── EXCERPTED TEXT

It seems that only 24 participant out of 33 wore the device during sleeping (around 73% of the users). Also, only 8 participant input their weight (24%). 


Next steps is to understand the behavior of the  33 participant daily activity.

2. How many Ids had worn the device daily, in other words how many users did not record their data daily within 30 days?


In [None]:
daily_total %>% 
  group_by(Id) %>% 
  summarize(days_registered=n()) %>% 
  mutate(days_missed=31-days_registered) %>% 
  mutate(missing_days = cut(days_missed, breaks = c(-1, 0, 5, 14, 30), labels = c("Zero", "<5", "<15",">20"))) %>% 
  count(missing_days) %>%
  mutate(percent = n / sum(n)) %>% 
  ggplot(mapping =  aes(x = "", y = percent, fill = missing_days)) +
  geom_bar(width = 1, stat = "identity", color = "white") +
  coord_polar("y", start=0) + 
  geom_text(aes(label = paste0(round(percent*100), "%")), position = position_stack(vjust = 0.5),  color = "black")+
  scale_fill_manual(values=c( "mistyrose", "pink", "red", "red4")) +
  labs( title = "More than half of the participant walked daily",  subtitle= "On a daily basis for the duration of one month almost 64% of the participant
and only 1 participant skipped more than 20 days without workout", x=NULL, y=NULL,) + 
  theme_classic() + theme(axis.line = element_blank(), axis.text = element_blank(),  axis.ticks = element_blank())

────
── DATASET EXCERPTS

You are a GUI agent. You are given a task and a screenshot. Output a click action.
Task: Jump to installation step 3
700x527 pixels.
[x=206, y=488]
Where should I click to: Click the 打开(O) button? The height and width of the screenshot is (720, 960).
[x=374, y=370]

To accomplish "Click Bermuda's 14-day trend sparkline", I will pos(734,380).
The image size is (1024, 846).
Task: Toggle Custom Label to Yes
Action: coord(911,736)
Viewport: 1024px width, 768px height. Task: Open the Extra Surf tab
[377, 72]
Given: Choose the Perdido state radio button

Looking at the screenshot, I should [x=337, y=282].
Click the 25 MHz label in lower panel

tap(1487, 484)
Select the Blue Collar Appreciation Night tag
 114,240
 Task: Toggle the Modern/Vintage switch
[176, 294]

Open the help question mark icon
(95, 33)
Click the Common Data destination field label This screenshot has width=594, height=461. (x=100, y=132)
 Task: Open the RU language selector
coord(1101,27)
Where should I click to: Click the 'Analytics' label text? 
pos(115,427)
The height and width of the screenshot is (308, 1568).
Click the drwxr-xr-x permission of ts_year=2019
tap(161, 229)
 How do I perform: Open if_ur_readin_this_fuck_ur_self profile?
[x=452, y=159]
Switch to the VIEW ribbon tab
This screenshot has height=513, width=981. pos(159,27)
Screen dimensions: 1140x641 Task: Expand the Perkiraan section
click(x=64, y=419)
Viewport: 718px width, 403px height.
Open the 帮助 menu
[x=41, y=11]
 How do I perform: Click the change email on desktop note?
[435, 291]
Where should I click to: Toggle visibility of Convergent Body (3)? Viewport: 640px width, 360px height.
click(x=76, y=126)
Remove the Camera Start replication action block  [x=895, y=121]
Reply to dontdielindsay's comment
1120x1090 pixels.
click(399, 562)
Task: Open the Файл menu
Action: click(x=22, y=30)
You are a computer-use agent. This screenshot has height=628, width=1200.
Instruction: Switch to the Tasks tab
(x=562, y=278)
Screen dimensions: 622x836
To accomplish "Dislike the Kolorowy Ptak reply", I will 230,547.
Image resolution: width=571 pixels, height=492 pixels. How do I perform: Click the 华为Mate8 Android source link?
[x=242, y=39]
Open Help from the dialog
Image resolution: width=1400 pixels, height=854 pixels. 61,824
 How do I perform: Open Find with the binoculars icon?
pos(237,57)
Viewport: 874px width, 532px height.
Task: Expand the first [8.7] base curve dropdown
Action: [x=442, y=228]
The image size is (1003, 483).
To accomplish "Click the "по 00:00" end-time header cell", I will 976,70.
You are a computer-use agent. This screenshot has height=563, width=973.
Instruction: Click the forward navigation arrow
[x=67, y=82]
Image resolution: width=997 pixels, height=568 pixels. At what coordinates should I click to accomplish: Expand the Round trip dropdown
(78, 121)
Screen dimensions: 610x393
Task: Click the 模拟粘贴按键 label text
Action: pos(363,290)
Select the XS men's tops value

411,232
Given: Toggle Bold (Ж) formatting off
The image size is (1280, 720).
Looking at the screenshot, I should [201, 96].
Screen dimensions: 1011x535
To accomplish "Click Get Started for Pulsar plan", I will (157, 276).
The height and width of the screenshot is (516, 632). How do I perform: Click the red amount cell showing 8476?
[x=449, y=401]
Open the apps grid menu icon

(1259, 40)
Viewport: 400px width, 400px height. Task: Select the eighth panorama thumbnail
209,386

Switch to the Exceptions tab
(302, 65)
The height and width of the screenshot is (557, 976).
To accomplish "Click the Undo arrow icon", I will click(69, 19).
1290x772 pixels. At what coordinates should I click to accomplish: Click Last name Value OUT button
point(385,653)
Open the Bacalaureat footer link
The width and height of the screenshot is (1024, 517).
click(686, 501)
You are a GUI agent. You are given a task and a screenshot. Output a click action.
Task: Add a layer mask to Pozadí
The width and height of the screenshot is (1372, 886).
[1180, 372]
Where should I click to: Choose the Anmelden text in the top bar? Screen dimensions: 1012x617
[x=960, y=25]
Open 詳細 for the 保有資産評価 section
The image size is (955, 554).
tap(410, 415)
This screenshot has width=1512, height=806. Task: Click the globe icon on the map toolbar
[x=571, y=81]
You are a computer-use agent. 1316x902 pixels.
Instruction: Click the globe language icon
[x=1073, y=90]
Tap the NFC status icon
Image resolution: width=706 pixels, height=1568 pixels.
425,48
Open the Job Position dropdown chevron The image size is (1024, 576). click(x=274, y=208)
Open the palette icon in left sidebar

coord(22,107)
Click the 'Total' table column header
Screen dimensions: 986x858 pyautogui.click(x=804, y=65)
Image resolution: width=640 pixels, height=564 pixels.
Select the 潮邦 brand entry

────

» WHAT THIS EXERCISE ASKS
A. According to the device-usage analysis, how many participants entered their weight?
B. Pick up the device-usage analysis from its last line and carry it on.
The data plays no part here.

» RESULTS
A. Eight participants, about 24%.

B.
The data was analyzed with and without the participant, who missed most of the month, and it did not cause any significant changes in the data. Therefore, we included the rest of the study with the full participants. Now, from those who wore the device, how many exercised daily?


In [None]:
daily_total %>% 
  select(c(Id, StepTotal)) %>% 
  group_by(Id) %>% 
  filter(StepTotal == 0) %>% 
  summarize(Missed_Days = n()) %>% 
  mutate(Missed_Days = cut(Missed_Days, breaks = c(0, 5, 9, 14), labels = c("<5", "<9", ">10"))) %>% 
  count(Missed_Days) %>%
  mutate(percent = n / 33) %>%
  add_row(Missed_Days = "Zero", n=0, percent= 1- (0.303+0.0303+0.121)) %>% 
  ggplot(mapping =  aes(x = "", y = percent, fill = Missed_Days)) +
  geom_bar(width = 1, stat = "identity",  color = "white") +
  coord_polar("y", start=0) + 
  geom_text(aes(label = paste0(round(percent*100), "%")), position = position_stack(vjust = 0.5),  color = "black")+
  scale_fill_manual(values=c( "red4", "red", "pink", "mistyrose")) +
  labs( title = "Half of the participants walked daily", subtitle = "In general, from the participants who wore the device daily, 30% of the users 
did not walk for less than 5 days, while only 12% (4 participants) recorded 0
steps for more than 10 days", x=NULL, y=NULL,) + 
  theme_classic() + theme(axis.line = element_blank(), axis.text = element_blank(),  axis.ticks = element_blank())


3. which day & time would be the most popular for working out or walking?

    a. the data was grouped by ID and day of the week.
    
    b. Find the day of the week with the maximum number of steps for each ID
    
    c. plot

In [None]:
daily_total$day_of_week<-weekdays(daily_total$ActivityDay)

df_group <- daily_total %>%
  group_by(Id, day_of_week) %>%
  summarize(total_steps = sum(StepTotal))

df_max <- df_group %>%
  group_by(Id) %>%
  summarize(max_day = day_of_week[which.max(total_steps)],
            max_steps = max(total_steps))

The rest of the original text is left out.